# vide encoding very slow..



## gordon93 (May 12, 2019)

Hello,
I encode a .ts (transport stream)file movie in Xvid format with virtualDub2 and do not understand why the processor is so lazy. It works at only 18% capacity. The processor is an i7 2600k. As far as I know on the rendering side, CPU encodings should count the most , but he sleep. Why?It's normal to work at only 18% capacity?


----------



## notb (May 12, 2019)

gordon93 said:


> I encode a .ts (transport stream)file movie in Xvid format with virtualDub2 and do not understand why the processor is so lazy.
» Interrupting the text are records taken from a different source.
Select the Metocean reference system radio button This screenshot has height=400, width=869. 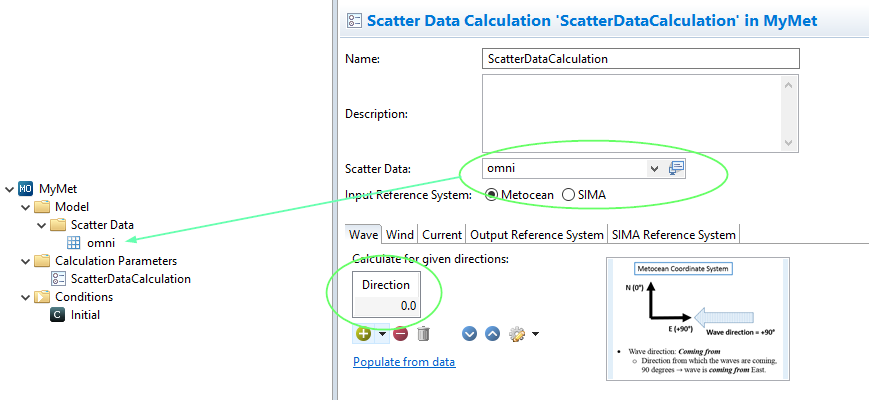[492, 195]
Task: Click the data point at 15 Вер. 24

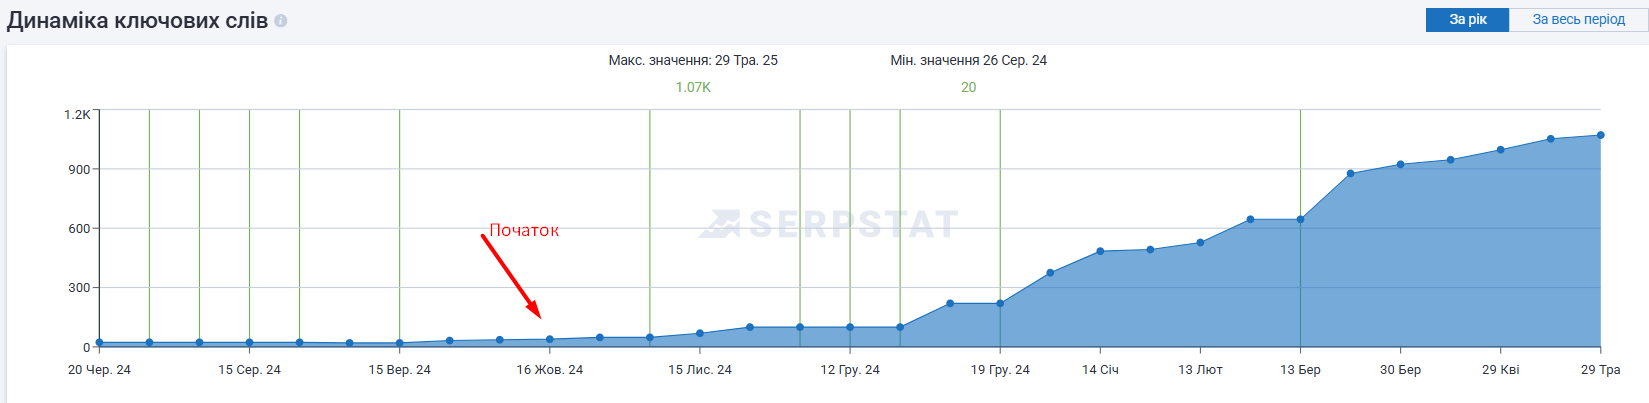Action: click(400, 343)
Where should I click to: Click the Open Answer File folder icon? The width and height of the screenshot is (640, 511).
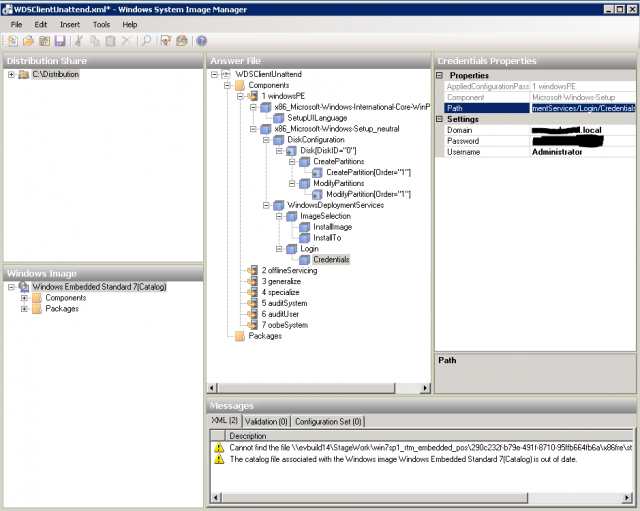click(x=28, y=41)
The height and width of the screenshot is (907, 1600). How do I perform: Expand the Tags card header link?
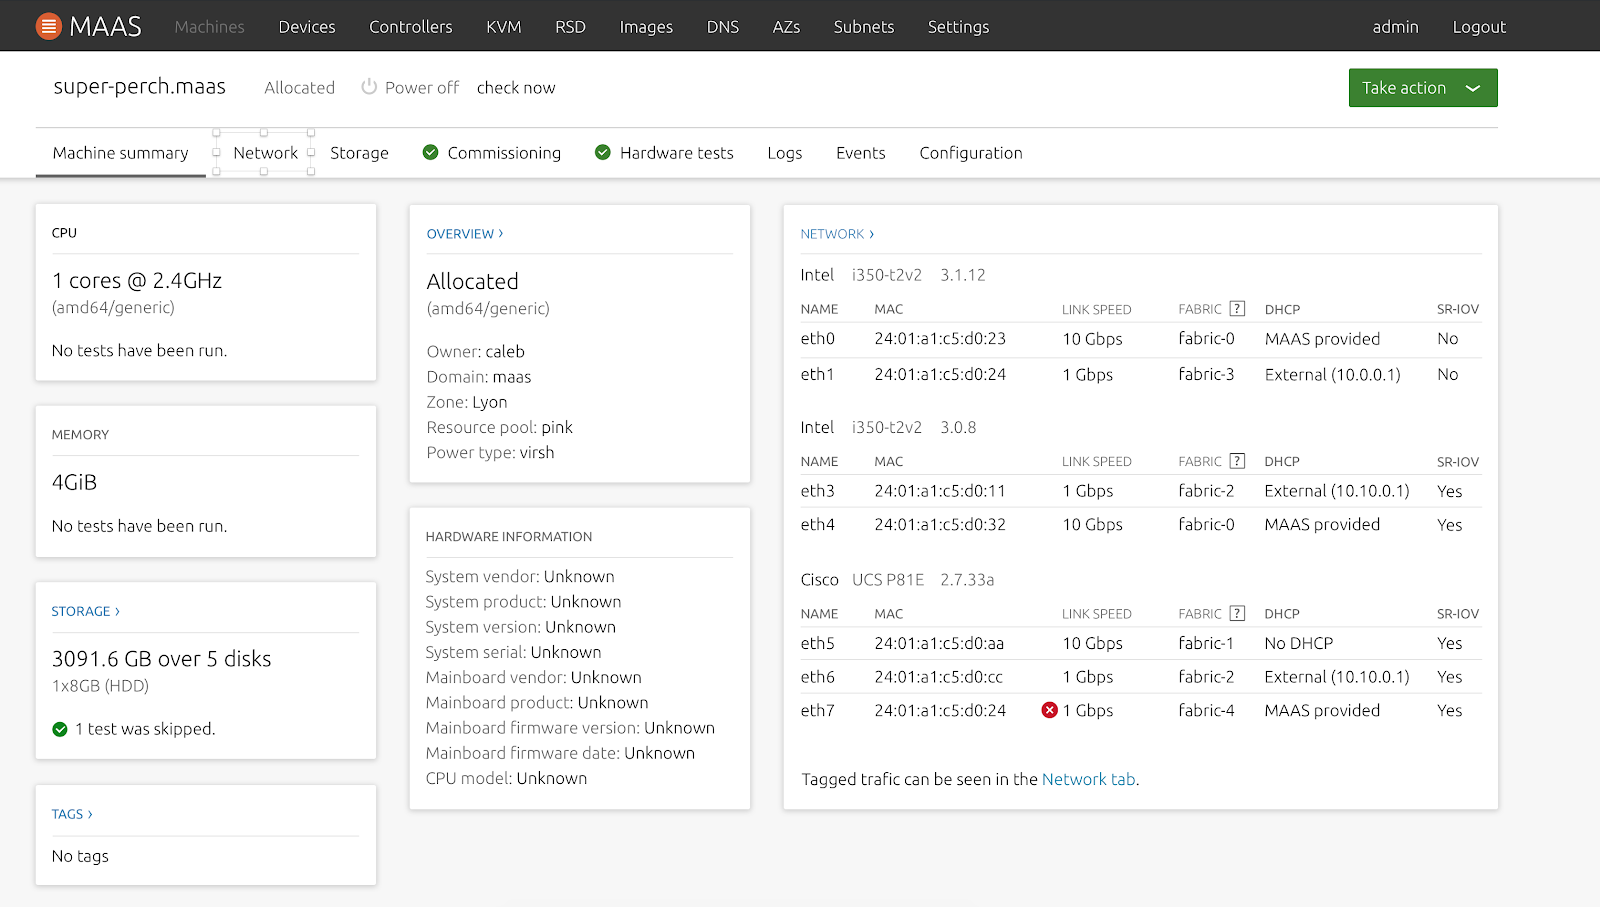[x=72, y=814]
I don't know VirtualDub2, but in VirtualDub you had to switch multi-thread support on (it's somewhere in the options). Check it.


----------



## gordon93 (May 12, 2019)

one more question.Is there another program like vdub 2 to have it Direct stream copy function?I want to direct stream of a .ts file

I found Avidemux,is the best alternative and is more better than vdub


----------



## kastriot (May 12, 2019)

Read this:









						How to stream Videos and TS files, and also manipulate them for your needs · linnovate/replay-infra Wiki
					

Contribute to linnovate/replay-infra development by creating an account on GitHub.




					github.com


----------



## steen (May 12, 2019)

For transport stream, my workflow is ts-doctor to demux/repair/cut out the program stream I want, then freemake video converter to linear edit & single pass encode to h264 at an appropriate bit rate. Broadcast bitrates are so low it's hardly worth doing anything fancier. 8 threads run @ >90% during encode. Otherwise I'll use handbrake or premiere for high bitrate 4k. If you want to direct stream .ts try vlc.


----------